*PROBLEM*: What you write must match exactly the lines from the one with "865x454 pixels. At" through the last line of the material below.

*DATA TO EXAMINE*:
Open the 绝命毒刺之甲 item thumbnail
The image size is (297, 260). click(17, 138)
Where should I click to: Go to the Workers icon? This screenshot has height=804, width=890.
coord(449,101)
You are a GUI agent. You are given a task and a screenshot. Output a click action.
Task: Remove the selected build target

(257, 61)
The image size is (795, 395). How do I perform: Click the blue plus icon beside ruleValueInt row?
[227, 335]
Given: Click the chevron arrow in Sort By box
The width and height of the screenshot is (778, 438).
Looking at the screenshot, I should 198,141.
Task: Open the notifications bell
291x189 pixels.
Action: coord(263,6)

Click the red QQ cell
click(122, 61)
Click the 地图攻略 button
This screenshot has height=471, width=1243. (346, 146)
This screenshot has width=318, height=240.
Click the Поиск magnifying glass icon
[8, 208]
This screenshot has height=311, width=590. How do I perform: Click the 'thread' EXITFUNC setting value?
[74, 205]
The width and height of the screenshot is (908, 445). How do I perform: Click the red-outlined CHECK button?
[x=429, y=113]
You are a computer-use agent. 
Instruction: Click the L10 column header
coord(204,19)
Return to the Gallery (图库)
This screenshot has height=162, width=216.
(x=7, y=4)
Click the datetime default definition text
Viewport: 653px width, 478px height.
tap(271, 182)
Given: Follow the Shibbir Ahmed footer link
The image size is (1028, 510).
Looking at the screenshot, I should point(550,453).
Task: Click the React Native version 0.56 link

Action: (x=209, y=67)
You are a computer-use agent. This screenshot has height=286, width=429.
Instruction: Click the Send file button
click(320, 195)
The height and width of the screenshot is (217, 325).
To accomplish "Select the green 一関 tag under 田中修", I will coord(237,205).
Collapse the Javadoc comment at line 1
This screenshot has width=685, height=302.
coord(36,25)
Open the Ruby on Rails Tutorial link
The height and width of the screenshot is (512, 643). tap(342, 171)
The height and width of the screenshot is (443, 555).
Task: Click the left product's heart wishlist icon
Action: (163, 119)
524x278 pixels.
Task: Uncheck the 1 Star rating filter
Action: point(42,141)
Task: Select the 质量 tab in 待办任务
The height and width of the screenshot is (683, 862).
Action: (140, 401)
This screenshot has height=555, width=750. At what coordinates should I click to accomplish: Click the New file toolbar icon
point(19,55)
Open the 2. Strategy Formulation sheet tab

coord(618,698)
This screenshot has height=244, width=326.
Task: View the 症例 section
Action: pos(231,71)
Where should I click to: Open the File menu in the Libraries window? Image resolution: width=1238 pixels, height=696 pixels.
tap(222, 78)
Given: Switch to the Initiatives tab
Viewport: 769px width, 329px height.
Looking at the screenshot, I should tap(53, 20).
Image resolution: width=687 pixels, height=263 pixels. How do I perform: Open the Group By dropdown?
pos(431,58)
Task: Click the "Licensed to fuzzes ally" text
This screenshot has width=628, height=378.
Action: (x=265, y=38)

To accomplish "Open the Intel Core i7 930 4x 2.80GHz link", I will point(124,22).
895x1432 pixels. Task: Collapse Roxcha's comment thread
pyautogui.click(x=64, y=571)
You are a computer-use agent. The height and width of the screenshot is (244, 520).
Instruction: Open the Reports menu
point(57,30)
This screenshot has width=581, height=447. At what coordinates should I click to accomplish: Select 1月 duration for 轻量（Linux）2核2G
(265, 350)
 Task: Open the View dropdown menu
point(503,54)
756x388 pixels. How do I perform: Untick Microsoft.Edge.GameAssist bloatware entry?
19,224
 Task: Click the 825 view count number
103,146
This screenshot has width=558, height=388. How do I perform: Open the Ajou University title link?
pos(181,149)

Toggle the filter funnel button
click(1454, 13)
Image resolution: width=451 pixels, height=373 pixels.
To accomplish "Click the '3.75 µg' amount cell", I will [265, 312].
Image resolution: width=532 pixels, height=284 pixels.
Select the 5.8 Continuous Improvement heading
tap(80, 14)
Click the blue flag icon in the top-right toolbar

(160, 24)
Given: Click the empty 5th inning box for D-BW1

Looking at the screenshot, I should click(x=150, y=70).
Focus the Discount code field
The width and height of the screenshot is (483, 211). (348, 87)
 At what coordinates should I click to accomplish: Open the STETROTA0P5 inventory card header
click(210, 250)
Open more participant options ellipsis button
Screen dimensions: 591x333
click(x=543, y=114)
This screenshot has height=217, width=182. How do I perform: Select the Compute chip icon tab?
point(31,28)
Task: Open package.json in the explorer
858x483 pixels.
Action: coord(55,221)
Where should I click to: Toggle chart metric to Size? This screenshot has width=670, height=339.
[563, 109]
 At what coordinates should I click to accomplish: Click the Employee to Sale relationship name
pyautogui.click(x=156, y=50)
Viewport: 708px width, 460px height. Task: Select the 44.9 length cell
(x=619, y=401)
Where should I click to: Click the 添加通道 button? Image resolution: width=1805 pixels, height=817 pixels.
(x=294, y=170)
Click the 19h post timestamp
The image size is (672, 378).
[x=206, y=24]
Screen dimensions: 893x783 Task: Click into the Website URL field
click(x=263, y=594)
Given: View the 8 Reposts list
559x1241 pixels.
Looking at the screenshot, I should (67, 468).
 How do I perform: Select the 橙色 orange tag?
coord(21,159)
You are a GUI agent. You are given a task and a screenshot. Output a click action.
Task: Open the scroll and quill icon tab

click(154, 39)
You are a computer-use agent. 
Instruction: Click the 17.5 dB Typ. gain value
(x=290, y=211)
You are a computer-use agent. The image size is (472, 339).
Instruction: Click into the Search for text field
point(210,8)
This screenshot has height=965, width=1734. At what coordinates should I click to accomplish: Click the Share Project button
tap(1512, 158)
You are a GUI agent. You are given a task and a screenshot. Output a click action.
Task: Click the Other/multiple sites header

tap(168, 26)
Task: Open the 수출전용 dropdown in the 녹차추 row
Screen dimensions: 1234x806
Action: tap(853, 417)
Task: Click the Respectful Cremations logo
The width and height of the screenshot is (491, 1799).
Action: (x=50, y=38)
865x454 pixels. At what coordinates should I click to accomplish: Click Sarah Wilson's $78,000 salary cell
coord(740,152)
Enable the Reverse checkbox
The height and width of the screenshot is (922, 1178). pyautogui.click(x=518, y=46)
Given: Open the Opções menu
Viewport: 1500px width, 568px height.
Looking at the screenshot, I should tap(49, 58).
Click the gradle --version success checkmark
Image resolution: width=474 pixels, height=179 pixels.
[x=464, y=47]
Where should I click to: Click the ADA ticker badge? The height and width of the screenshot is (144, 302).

*RESULT*:
865x454 pixels. At what coordinates should I click to accomplish: Click Sarah Wilson's $78,000 salary cell
coord(740,152)
Enable the Reverse checkbox
The height and width of the screenshot is (922, 1178). pyautogui.click(x=518, y=46)
Given: Open the Opções menu
Viewport: 1500px width, 568px height.
Looking at the screenshot, I should tap(49, 58).
Click the gradle --version success checkmark
Image resolution: width=474 pixels, height=179 pixels.
[x=464, y=47]
Where should I click to: Click the ADA ticker badge? The height and width of the screenshot is (144, 302).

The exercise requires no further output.